What can we learn today from the Costco rotisserie chicken?
Big Red Car here on a sunny Monday, headed to a warm afternoon. Ahh, on Earth as it is in Texas, Austin By God Texas!
So, what can a CEO learn about how Costco sells rotisserrie chicken, you ask. The Costco rotisserie chicken!
First, some Costco rotisserie chicken facts, shall we?
Just the fact, Big Red Car, nothing more.
1. Costco sells 87,000,000 chickens a year. What? Yes, dear reader, Costco (741 stores) sells a lot of chicken — that’s about 157,000 per day.
2. They sell them for $4.99/chicken and have for more than 25 years. So, as you can see, there has to be something going on if they’ve held the price for more than twenty-five years, no?
3. Costco says they lose money on every single cotton pickin’ chicken.
4.They estimate they lose about $30-40,000,000 per year on their rotisserie chickens.
5. There is a Facebook fan page dedicated to the “Costco Rotisserie Chicken.”
Why do they do it, Big Red Car?
The answer, dear reader, is Costco believes that the $4.99 rotisserie chicken builds traffic to its stores and that while therein, the Costco customer never leaves empty handed. The Costco customer buys some fruit, a bottle of wine, some white tube socks, a package of micro-fleece towels, , a set of socket wrenches, and the large economy size of toothpaste.
So, they see the Costco rotisserie chicken as a traffic builder, a buzz maker, a PR stunt, and a wise bit of marketing. It is a story and marketing is about storytelling, no?
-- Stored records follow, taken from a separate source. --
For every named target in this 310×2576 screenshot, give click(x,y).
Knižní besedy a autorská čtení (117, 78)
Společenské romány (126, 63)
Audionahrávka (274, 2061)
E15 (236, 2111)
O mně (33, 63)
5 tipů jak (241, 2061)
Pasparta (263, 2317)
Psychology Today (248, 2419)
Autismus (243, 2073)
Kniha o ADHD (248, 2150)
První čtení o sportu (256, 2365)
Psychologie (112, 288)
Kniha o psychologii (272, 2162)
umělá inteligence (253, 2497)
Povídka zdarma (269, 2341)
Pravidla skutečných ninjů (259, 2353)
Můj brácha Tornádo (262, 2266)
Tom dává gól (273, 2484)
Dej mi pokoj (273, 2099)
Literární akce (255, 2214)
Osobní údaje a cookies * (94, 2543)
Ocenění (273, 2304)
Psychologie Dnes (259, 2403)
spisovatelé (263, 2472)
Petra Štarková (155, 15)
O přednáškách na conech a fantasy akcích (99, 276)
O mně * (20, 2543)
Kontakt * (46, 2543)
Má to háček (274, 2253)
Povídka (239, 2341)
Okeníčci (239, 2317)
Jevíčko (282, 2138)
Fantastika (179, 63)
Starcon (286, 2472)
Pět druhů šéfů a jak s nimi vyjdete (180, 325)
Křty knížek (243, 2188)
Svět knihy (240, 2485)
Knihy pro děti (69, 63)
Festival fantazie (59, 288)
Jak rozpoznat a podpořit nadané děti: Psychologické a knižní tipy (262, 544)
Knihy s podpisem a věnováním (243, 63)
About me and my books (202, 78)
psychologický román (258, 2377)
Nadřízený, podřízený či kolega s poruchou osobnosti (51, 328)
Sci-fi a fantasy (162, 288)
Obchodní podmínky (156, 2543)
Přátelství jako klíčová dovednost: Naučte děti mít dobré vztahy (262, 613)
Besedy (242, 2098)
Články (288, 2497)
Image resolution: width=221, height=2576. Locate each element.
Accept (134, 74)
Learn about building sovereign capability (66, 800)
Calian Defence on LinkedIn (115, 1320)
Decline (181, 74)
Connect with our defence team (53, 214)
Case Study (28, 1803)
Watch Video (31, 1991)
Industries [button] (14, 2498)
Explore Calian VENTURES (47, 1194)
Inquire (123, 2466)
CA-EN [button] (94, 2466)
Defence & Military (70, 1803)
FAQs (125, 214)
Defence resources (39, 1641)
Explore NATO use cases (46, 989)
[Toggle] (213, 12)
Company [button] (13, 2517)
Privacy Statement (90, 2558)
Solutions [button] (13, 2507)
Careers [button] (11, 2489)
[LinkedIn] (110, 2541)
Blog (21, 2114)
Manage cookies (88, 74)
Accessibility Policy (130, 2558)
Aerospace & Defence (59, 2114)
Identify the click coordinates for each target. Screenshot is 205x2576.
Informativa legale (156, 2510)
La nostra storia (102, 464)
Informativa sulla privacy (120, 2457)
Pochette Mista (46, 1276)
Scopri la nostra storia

It is also a commentary on Costco’s culture — sending a clear message that Costco is dedicated to delivering value, is managing profit margins and not pricing things based on what the market would bear. All of this by taking a $0.50/chicken poke in the chicken thighs.
Really, Big Red Car, that easy?
Yes, dear reader, but Costco is not ignoring good business. They are currently building a $300,000,000 chicken-processing plant in Nebraska which will drive their costs down while delivering more than 2,000,000 chickens to their store-located rotisseries a week.
So, there you have it, dear reader.
If you are a CEO, I challenge you to find a parallel marketing initiative in your startup. What is it? What could it be?
But, hey, what the Hell do I really know anyway? I’m just a Big Red Car. Good week, y’all!